At 3,500 square feet, the facility was big enough to accommodate his equipment and Acheson’s whitewashed photography studio, which she uses to shoot portrait, commercial and lifestyle photography.
The space also doubles as an event venue and art gallery.
“Dale and I love combining our creative spirits,” says Acheson, who this year shot all the designs for Art Center Sarasota’s iconcept runway show. “I suppose we could do a little better to get the word out about the place, but, then again, there’s no hurry.”
The couple is well matched despite having spent the first half of their careers living in two alternate universes: Acheson as a beauty and lifestyle photographer in New York City and Rieke as a carpenter in Sarasota.
They met in 2006 at a surf retreat in Costa Rica. Four years later, Acheson moved to Sarasota, where Rieke’s business was already well established.
She’s thrilled with the move. It’s brought her closer to Miami, where in February, she shot all the covers for the summer issues of First magazine, the second of which is on newsstands now.
And, of course, it’s brought her closer to Rieke, with whom she’s about to head to Nicaragua on another surfing adventure.

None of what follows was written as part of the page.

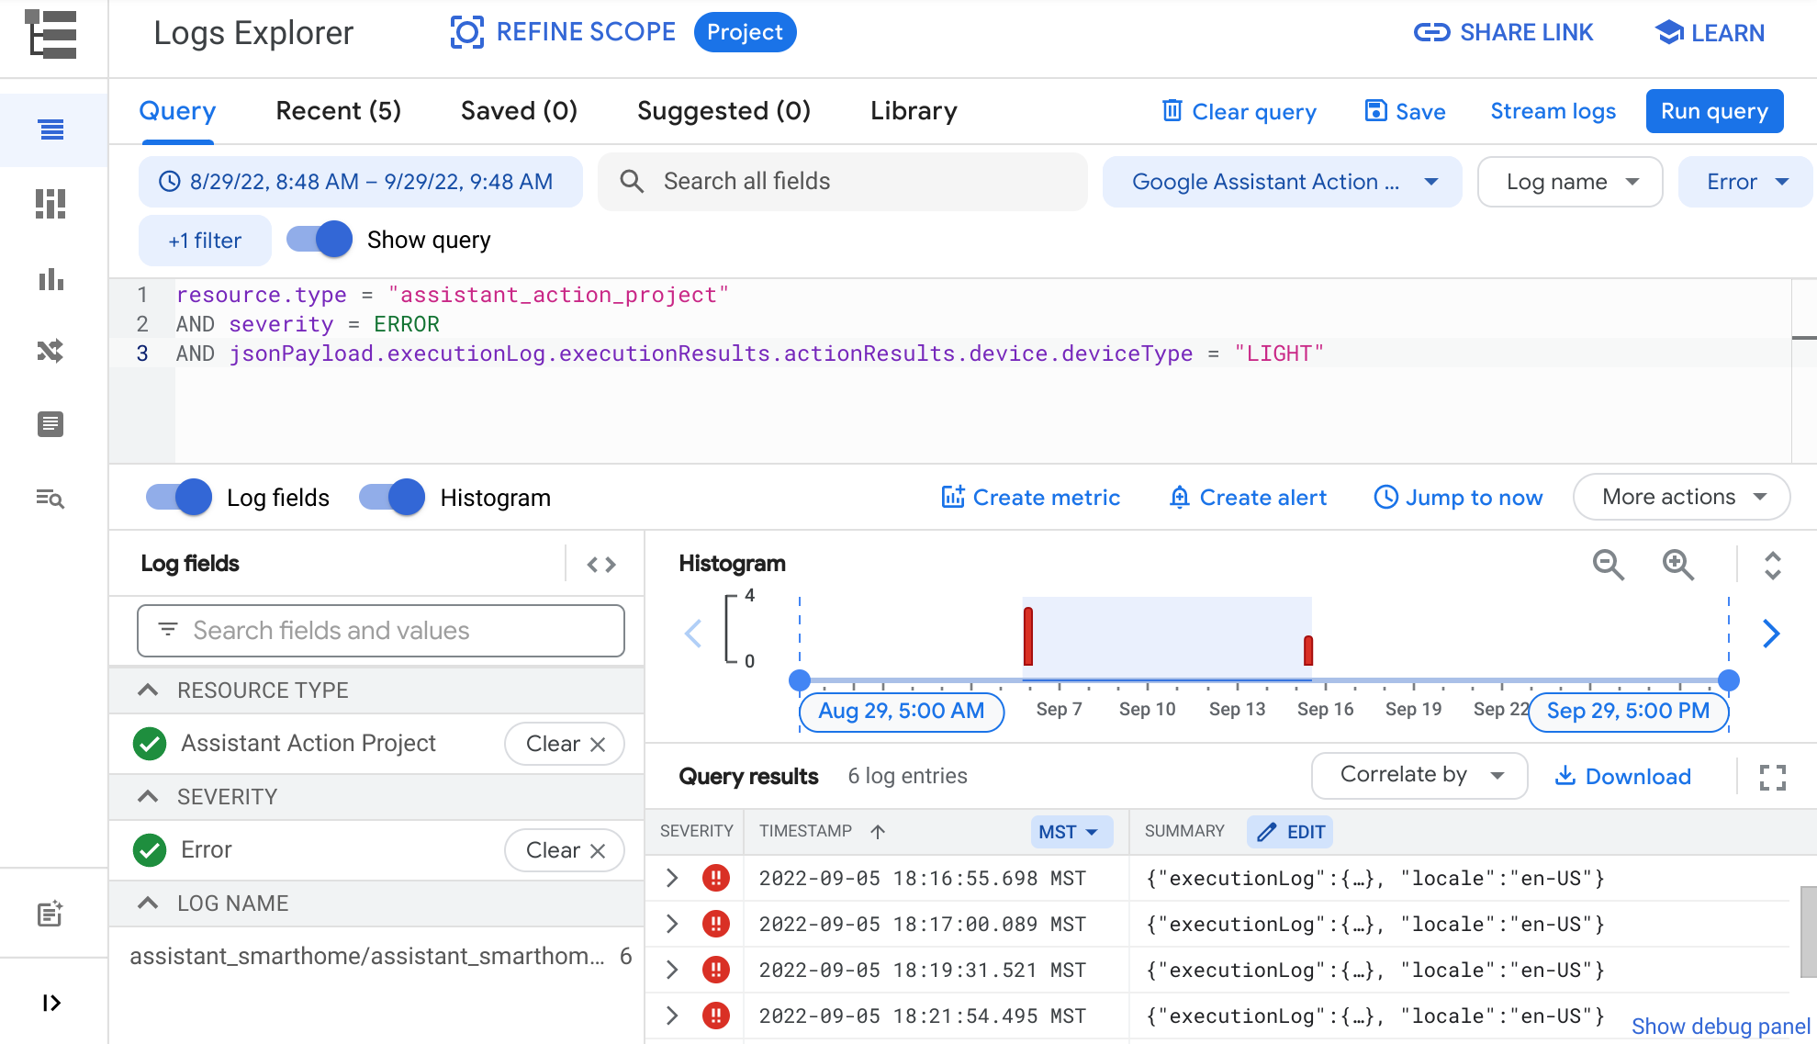Click the Search all fields input
Screen dimensions: 1817x1044
coord(842,182)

“Dale needs a good break,” she says. “He’s worked really hard this season.”
Despite a fledging economy, Rieke had the busiest year of his career. Last week he just finished renovating a Longboat Key condo, a project that took more than eight months to complete.
To unwind, he’ll surf the waves in Central America.
Acheson, as usual, will document the experience in photographs. When they return to Sarasota, she’ll design and publish a glossy paperback book filled with photos of Rieke hanging 10 in Nicaragua.
The book will join a series of self-published paperbacks filled with Acheson’s inspiring photojournalism and serve as a testament to the couple’s wild sojourns.
“It gives us something to do when we’re traveling,” Acheson says. “You bumble around long enough with your camera you’re bound to get some good shots.”
The series, titled “Just Back From,” includes pictures of everything from half-naked revelers at American music festivals to Islamic men praying to Allah.
A major publishing house has expressed interest in publishing some of the work, except that it fears surfers won’t shell out money for a coffee table book.
“There’s always this stereotype that surfers are bums,” Rieke says. “That’s so not the case. I’m out there with CEOs and bankers.”
Acheson nods her head in agreement. Surfing, she says, is as much an art as photography or furniture making.
She reaches for a book of photographs taken in Mali.
“Look,” she says pointing to a picture of West Africans dancing in the desert. “This is Timbuktu. It’s like, who goes to Timbuktu? I used to think it was a place that didn’t exist.”
It seems the couple has made a habit of exploring the unknown. As Acheson picks up a book titled “Just Back from Burning Man,” Rieke intervenes.
“Make sure there’s no naked pictures of me in there, babe,” he says.
At first the comment sounds like a joke, and then Acheson turns the page and blushes.
“Ah, there’s one,” she says in her soft English accent. “You’ve got to look really close though. It’s tasteful. Nothing is showing.”